Saat itu, Sudarman belum bisa memenuhi permintaan Kayat tersebut. Namun Sudarman menjanjikan akan memberikan Rp 500 juta jika tanahnya yang ada di Balikpapan sudah laku terjual.
Desember 2018, Sudarman dituntut pidana 5 tahun penjara. Beberapa hari kemudian, Sudarman diputus lepas dengan tuntutan tidak diterima. Akibat putusan tersebut, Sudarman dibebaskan.
Kemudian, KPK menerima informasi bahwa akan ada penyerahan uang dari Jhonson Siburian ke Kayat di Pengadilan Negeri Balikpapan pada Jumat (3/5/2019).
Diduga penyerahan uang tersebut sebagai fee untuk membebaskan terdakwa Sudarman dari perkara pidana.
Dalam operasi tangkap tangan (OTT) tersebut, KPK menyita uang sebesar Rp 227.500.000 dari total Rp 500 juta yang dijanjikam oleh Sudarman.
Kayat, sebagai pihak yang diduga penerima suap, disangkakan melanggar Pasal 12 huruf a atau huruf b atau huruf c atau Pasal 11 Undang-Undang Nomor 31 Tahun 1999 sebagaimana telah diubah dengan UndangUndang Nomor 20 Tahun 2001 tentang Pemberantasan Tindak Pidana Korupsi.

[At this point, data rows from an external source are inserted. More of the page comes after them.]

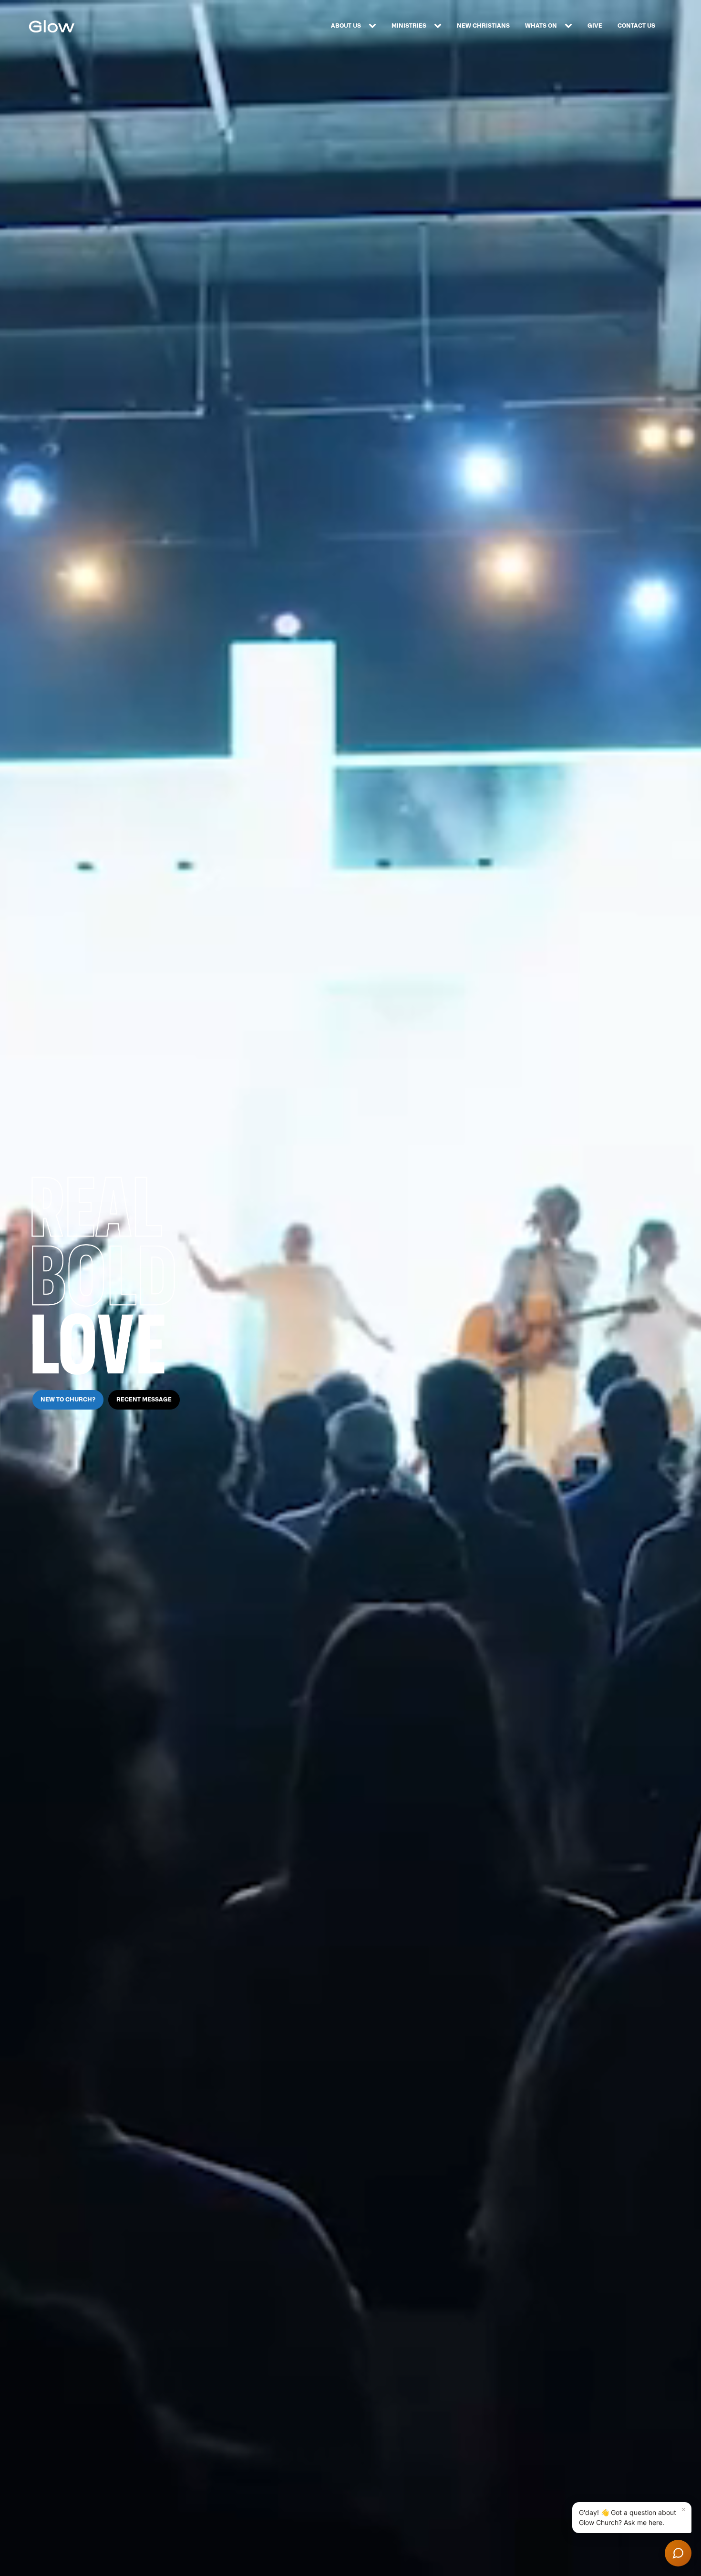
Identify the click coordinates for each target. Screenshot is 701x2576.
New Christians (483, 26)
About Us (346, 26)
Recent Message (144, 1399)
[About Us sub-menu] (374, 26)
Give (595, 26)
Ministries (409, 26)
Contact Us (636, 26)
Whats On (541, 26)
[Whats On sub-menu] (570, 26)
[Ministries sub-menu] (439, 26)
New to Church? (68, 1399)
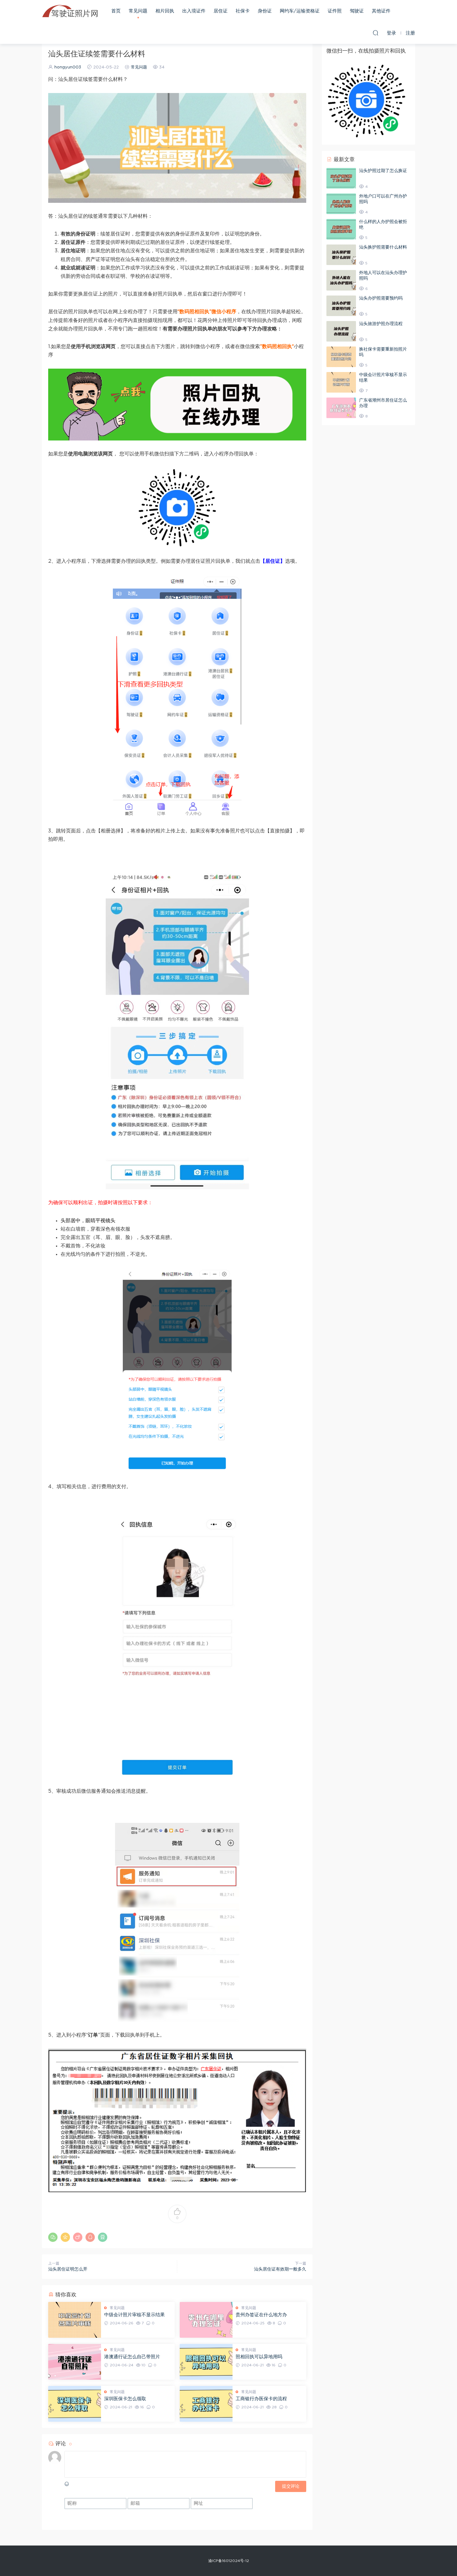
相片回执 (164, 11)
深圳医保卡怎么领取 (125, 2399)
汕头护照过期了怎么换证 (383, 171)
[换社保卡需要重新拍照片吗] (341, 357)
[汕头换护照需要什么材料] (341, 255)
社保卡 (243, 11)
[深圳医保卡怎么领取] (74, 2404)
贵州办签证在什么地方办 (261, 2315)
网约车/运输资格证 (300, 11)
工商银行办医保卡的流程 (261, 2399)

Sementara, Sudarman dan Jhonson Siburian, sebagai pihak yang diduga pemberi suap, disangkakan melanggar pasal 6 ayat (1) huruf a atau Pasal 13 UndangUndang Nomor 31 Tahun 1999 sebagaimana telah diubah dengan Undang-Undang Nomor 20 Tahun 2001 tentang Pemberantasan Tindak Pidana Korupsi juncto Pasal 55 ayat (1) ke-1 KUHP.